Cinema Unbound Awards

With the 44th Portland International Film Festival on the virtual horizon, the Northwest Film Center has announced the recipients of the second annual Cinema Unbound Awards, which will be presented at a drive-in ceremony on March 4 (which will also be streamed live online). Gus Van Sant, the director who put Portland on the independent cinema map, will get one. So will British filmmaker and artist Steve McQueen (“Small Axe,” “12 Years a Slave”), filmmaker and artist Garrett Bradley (whose “Time” is one of the best documentaries of the year), producer Mollye Asher (the Oscar contender “Nomadland”), and animation producer Alex Bulkley (currently overseeing Guillermo del Toro’s stop-motion, Portland-shot “Pinocchio”).
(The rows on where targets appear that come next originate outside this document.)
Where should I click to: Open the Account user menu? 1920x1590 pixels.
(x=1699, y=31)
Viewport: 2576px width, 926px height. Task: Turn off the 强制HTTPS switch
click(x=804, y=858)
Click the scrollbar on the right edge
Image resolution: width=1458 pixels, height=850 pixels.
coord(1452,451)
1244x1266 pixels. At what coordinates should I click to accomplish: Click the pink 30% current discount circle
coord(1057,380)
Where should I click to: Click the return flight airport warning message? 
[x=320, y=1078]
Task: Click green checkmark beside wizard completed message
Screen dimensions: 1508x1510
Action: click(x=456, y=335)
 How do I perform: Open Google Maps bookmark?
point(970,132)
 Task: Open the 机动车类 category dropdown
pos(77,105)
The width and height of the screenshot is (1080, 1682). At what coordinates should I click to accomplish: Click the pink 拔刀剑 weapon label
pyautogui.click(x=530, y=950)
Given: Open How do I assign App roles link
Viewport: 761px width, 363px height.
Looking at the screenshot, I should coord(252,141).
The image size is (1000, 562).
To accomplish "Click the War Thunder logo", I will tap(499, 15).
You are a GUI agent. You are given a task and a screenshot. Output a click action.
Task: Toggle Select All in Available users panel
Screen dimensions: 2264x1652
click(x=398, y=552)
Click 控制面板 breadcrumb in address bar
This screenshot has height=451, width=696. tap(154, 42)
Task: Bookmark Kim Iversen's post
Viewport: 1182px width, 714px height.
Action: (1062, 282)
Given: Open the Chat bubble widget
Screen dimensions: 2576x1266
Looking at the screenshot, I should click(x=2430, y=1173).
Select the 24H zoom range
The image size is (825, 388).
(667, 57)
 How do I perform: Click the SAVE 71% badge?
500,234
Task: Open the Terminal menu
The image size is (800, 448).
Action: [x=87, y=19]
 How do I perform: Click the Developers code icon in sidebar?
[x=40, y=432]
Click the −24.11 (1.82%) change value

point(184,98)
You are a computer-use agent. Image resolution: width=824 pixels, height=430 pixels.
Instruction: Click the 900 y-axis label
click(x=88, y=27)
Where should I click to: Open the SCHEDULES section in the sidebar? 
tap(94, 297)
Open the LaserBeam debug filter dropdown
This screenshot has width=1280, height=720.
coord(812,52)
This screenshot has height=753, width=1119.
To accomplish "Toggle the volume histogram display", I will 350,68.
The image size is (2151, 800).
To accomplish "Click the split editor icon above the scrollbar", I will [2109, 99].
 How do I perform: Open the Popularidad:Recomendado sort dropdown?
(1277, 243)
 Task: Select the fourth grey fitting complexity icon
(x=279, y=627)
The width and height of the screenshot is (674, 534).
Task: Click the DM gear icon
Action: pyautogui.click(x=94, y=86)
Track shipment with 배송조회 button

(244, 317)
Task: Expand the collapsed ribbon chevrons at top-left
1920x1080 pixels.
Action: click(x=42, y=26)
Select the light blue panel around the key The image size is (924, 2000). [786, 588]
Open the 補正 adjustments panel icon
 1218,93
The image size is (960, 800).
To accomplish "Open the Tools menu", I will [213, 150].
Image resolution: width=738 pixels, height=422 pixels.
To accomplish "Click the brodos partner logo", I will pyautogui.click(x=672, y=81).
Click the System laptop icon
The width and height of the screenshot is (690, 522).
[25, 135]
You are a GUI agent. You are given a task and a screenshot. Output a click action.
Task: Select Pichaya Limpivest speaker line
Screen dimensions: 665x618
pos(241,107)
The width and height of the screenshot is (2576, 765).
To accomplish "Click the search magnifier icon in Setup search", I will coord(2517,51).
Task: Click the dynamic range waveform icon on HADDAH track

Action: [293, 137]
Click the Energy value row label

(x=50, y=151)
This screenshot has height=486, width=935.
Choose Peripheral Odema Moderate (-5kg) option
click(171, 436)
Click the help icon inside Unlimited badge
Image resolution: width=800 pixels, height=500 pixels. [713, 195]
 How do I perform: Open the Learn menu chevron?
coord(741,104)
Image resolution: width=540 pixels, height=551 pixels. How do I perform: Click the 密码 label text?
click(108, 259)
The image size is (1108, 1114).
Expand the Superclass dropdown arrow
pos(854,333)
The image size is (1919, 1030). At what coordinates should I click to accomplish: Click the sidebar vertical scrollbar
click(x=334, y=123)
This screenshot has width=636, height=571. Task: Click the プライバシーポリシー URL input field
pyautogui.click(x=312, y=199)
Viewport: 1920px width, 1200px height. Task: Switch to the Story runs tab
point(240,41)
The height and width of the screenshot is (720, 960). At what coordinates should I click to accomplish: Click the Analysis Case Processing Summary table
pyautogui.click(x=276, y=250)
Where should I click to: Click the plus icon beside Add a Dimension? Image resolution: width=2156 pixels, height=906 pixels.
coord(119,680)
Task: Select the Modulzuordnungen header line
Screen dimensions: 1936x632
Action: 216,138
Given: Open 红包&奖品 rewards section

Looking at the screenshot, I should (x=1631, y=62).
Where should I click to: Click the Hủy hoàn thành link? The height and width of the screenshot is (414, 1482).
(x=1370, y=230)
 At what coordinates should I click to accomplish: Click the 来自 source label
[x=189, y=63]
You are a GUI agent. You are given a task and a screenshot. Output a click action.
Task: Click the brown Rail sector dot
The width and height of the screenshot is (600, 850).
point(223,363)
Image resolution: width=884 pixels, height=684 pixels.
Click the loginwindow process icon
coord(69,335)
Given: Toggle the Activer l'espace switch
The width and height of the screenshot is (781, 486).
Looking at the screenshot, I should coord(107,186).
Presenters will include del Toro, “Nomadland” director Chloe Zhao, and Portland icons Walt Curtis and Thomas Lauderdale (gee, I wonder who they’ll be presenting to?).

‘Two of Us’

Martine Chevallier and Barbara Sukowa in “Two of Us”

This Golden Globe nominee, Oscar contender, and late-career highlight for star Barbara Sukowa centers on two women who’ve been neighbors, and secret lovers, for decades. Now that Madeleine (Martine Chevallier) has been widowed, they have a chance to move from Paris to Rome and live out their lives together. But Madeleine, despite pressure from Nina (Sukowa), hesitates to reveal the truth to her adult children. When she suffers a debilitating stroke, Nina undertakes a bittersweet masquerade to remain close to the woman she loves, and who she knows loves her.